Phosphorus uptake kinetics and growth of marine osmotroph

Steady-state phosphate limited growth rate relationships were examined for model marine phytoplankton species Pavlova lutheri and Dunaliella salina to determine the most appropriate model of nutrient limited growth. The classic Monod hyperbolic function of growth rate as a function of external nutrient concentration was tested against both a null linear model and the more complex Droop internal quota storage model for phosphate limited phytoplankton cultures grown in steady-state chemostats. The Monod model was determined to be the most appropriate model of phytoplankton growth rate, accounting for over 90% of the variance in the growth rate data. Ambient external phosphate concentrations in the chemostats were determined by a novel steady-state bioassay approach using 33P-radiotracers.
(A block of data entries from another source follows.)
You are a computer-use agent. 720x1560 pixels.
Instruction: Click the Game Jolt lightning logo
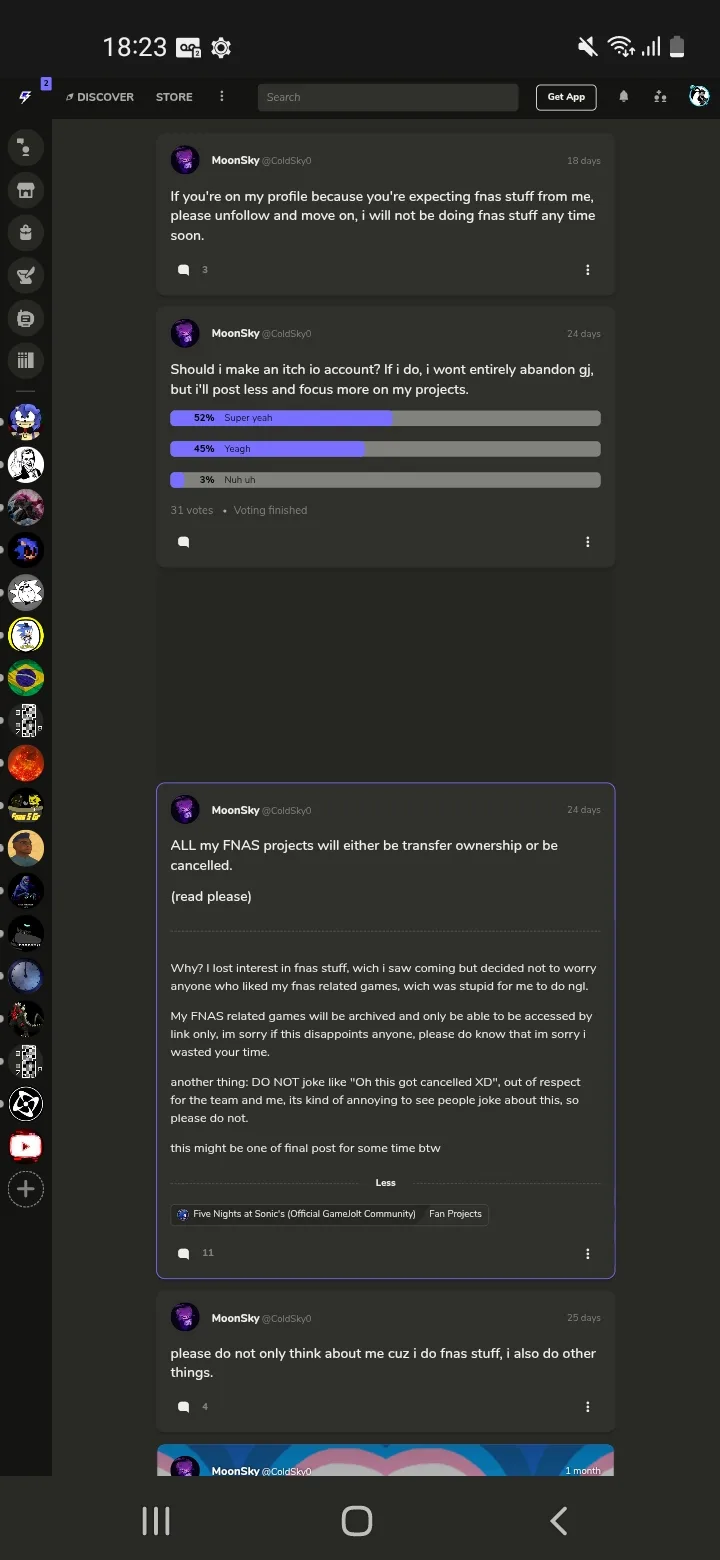coord(25,97)
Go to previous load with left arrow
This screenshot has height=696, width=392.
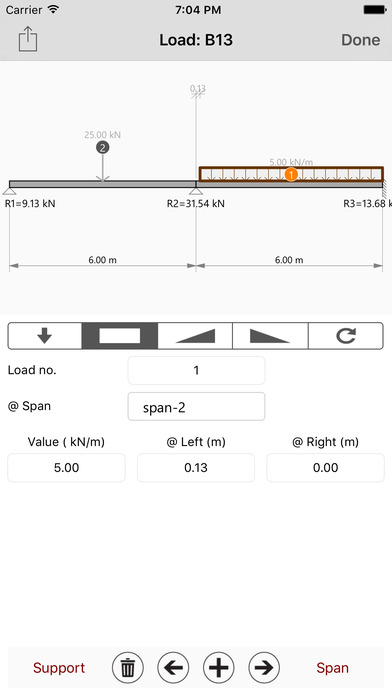point(173,667)
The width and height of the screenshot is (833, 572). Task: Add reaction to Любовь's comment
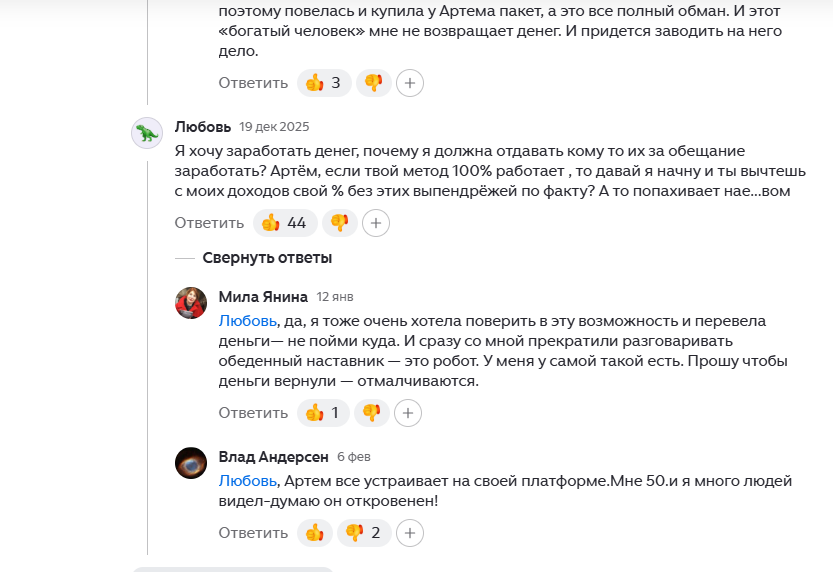click(375, 223)
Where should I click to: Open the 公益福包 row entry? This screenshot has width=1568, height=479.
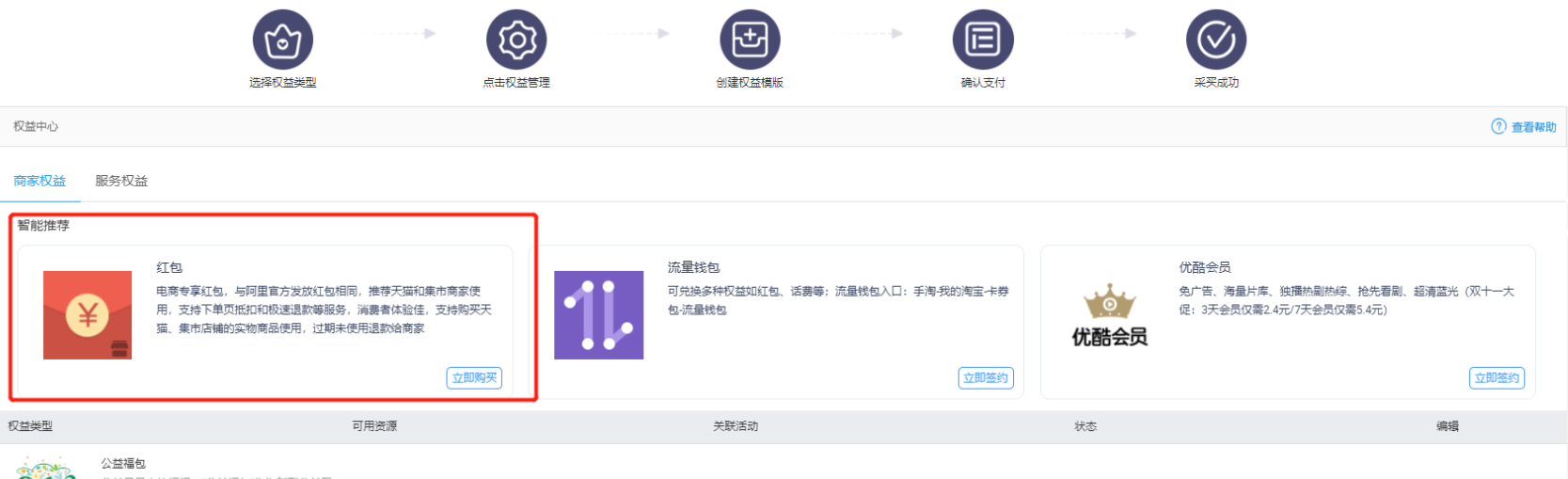click(x=123, y=464)
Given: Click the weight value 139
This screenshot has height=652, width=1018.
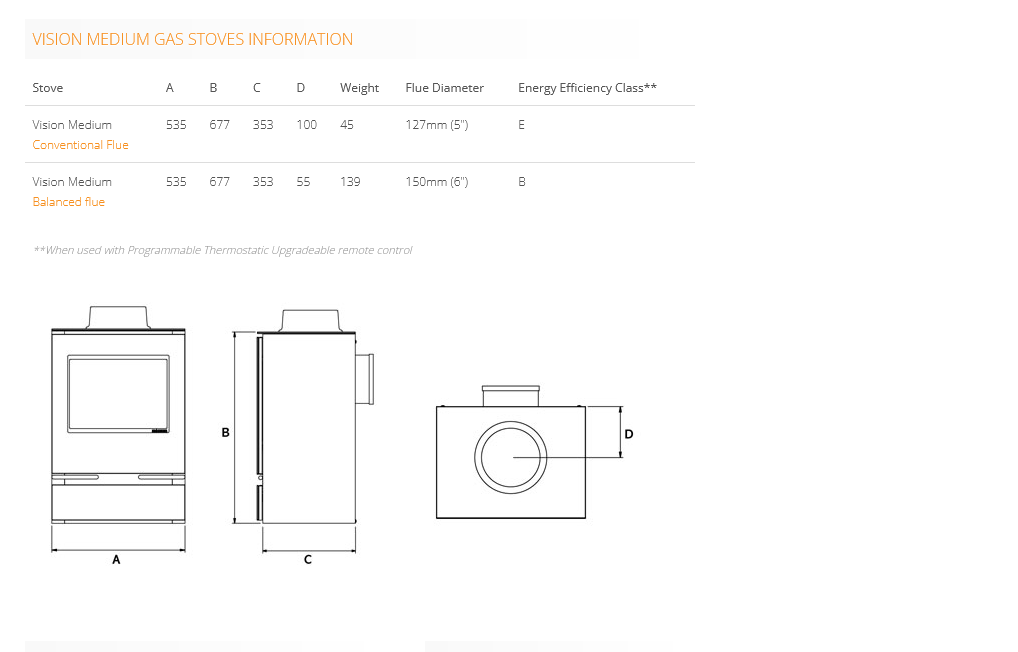Looking at the screenshot, I should (x=350, y=182).
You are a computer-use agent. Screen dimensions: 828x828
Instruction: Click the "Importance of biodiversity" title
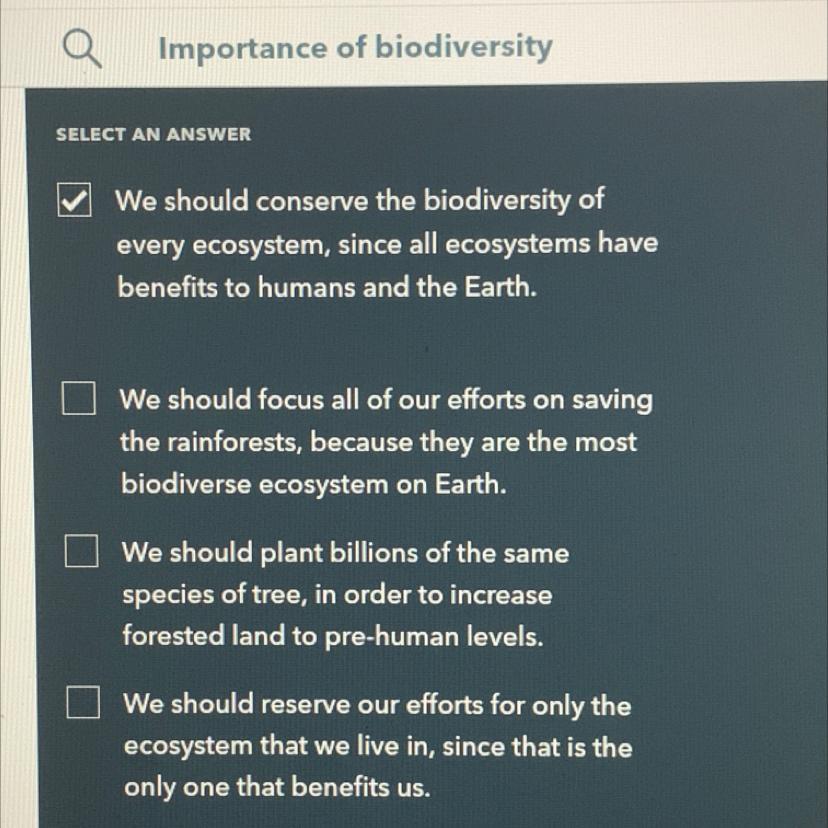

Phosphate uptake kinetics were determined at both slow and fast steady-state growth rates to determine variability of the kinetics system. Maximum uptake rates of phosphate at high phosphate concentrations were consistently found to be two- to-three orders of magnitude above the steady-state phosphorus requirements for growth for the phytoplankton cultures. A theoretical relationship for the Monod half-saturation constant for growth in terms of the maximum specific growth rate and phosphorus specific uptake affinity is derived and found to be quite consistent with Monod model fits to the observed steady-state growth rate vs. phosphate data. Finally the SAR11 sub-clade IIIa alpha-bacterium strain HIMB114 was grown in both continuous and batch culture and phosphate uptake rates were determined to be insufficient to supply more than 30% of the phosphorus requirements for growth, indicating the cultures were able to fulfill a majority of their phosphorus demands from as yet unknown dissolved organic phosphorus compounds in the natural seawater minimal media in which they were grown. Bacterial production and oxygen respiration measurements were performed and indicate that HIMB114 has a growth efficiency of 13%, similar to natural, open-ocean bacterial communities.